Russia claims troops are pulling back
Russia’s Defense Ministry said its forces were leaving the regions near Ukraine as part of a military pullout ordered by President Vladimir Putin. NATO had estimated Russia had 40,000 troops along the border. Gen. Philip Breedlove, NATO’s supreme commander in Europe, said in Brussels that some Russian military movements had been detected but it was too early to assess their size or importance.
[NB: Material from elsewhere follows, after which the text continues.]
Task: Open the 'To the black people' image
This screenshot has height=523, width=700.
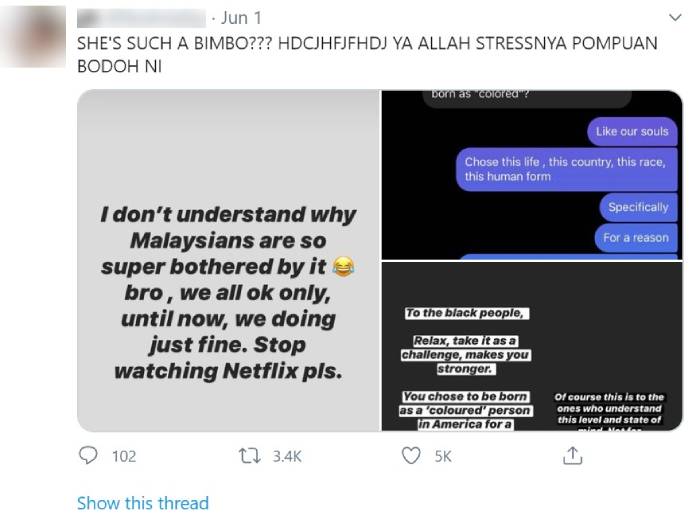Action: tap(532, 346)
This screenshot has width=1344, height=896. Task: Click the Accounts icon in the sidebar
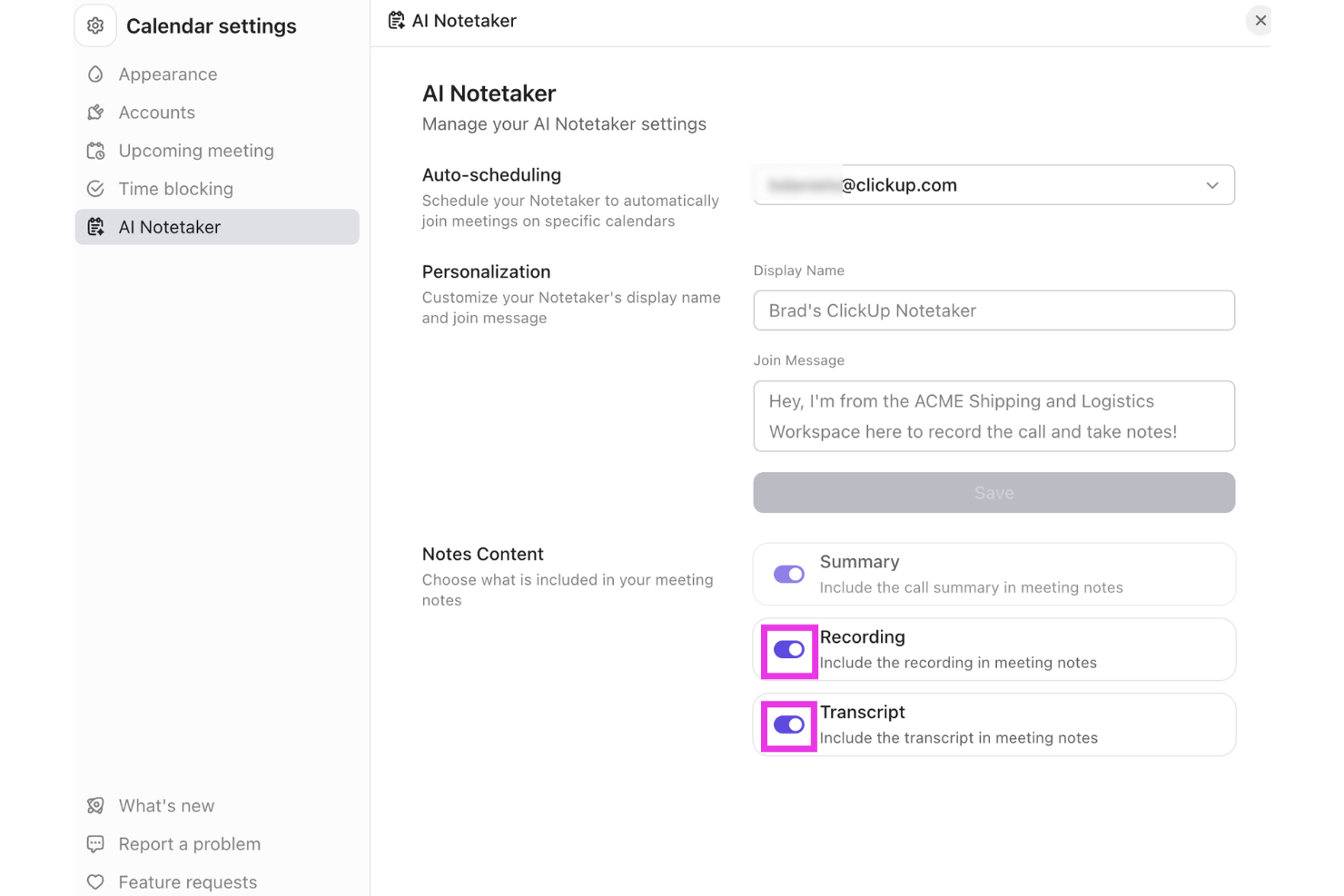[x=96, y=112]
He said a very large and capable Russian force still remained close to Ukraine.
In the deadliest raid yet on Ukrainian troops, pro-Russia insurgents attacked a military checkpoint Thursday, killing 16 soldiers, and the interim prime minister accused Moscow of trying to disrupt this weekend’s election for a new president to lead the divided country.
A rebel commander said one of his fighters also died in the raid in eastern Ukraine, which left a gruesome scene of charred military vehicles and bodies near the town of Volnovakha, 20 miles south of the city of Donetsk.
Witnesses, including a medical worker, said more than 30 Ukrainian troops were wounded, with some in grave condition. Fighting also raged in at least two other villages.
The armed uprising and the government’s offensive to put it down have cast a shadow over Sunday’s election, with Kiev acknowledging it will be impossible to hold the vote in some areas.
In the eastern regions of Donetsk and Luhansk, where separatists have declared independence and pledged to derail the vote, election workers reported threats and interference from gunmen.
Interim Prime Minister Arseniy Yatsenyuk accused Russia of escalating the conflict and trying to disrupt the election. In a post on Facebook, he called for an urgent session of the U.N. Security Council and said Ukraine would present evidence of Moscow’s involvement.
In the attack on the checkpoint, residents said the rebels arrived in an armored bank truck, which the unsuspecting Ukrainian soldiers waved through. The rebels opened fire with automatic weapons and rocket-propelled grenades, acting President Oleksandr Turchynov said.
The Donetsk regional administration and a Health Ministry official said 16 soldiers were killed. Reporters saw 11 dead soldiers in the field near the village of Blahodatne, outside Volnovakha.
Ukraine’s Defense Ministry said the attackers hit an ammunition section in one of the military vehicles, which exploded in a fireball. Three blackened armored infantry vehicles, their turrets blown away, and several burned trucks stood at the site. Bodies apparently burned by the explosion and fire were scattered nearby.
A leading rebel commander claimed responsibility for the raid. In the courtyard of the occupied police headquarters of the town of Horlivka, he displayed seized Ukrainian weapons and the passports of what he said were two of the dead soldiers. He also provided coordinates about the location of the attack shortly after it had occurred. There was no way to confirm his claim independently.
“We destroyed a checkpoint of the fascist Ukrainian army deployed on the land of the Donetsk Republic,” said the commander, who wore a balaclava and insisted he be identified by his nom de guerre, “Bes” — Russian for “demon.”
Many in the east resent the government in Kiev, seeing it as led by nationalists bent on repressing the Russian-speaking minority. The interim government came to power in February after street protests chased pro-Russian President Viktor Yanukovych from power.
But many in the rebellious regions also have grown increasingly exasperated with the insurgents, whom they blame for putting civilians in the crossfire.
In the village of Semenovka on the outskirts of Slovyansk, shelling damaged several houses. Zinaida Patskan had her roof torn away by an explosion that also shattered a wall.
“Why are they are hitting us?” the 80-year-old said, bursting into tears. “We are peaceful people!”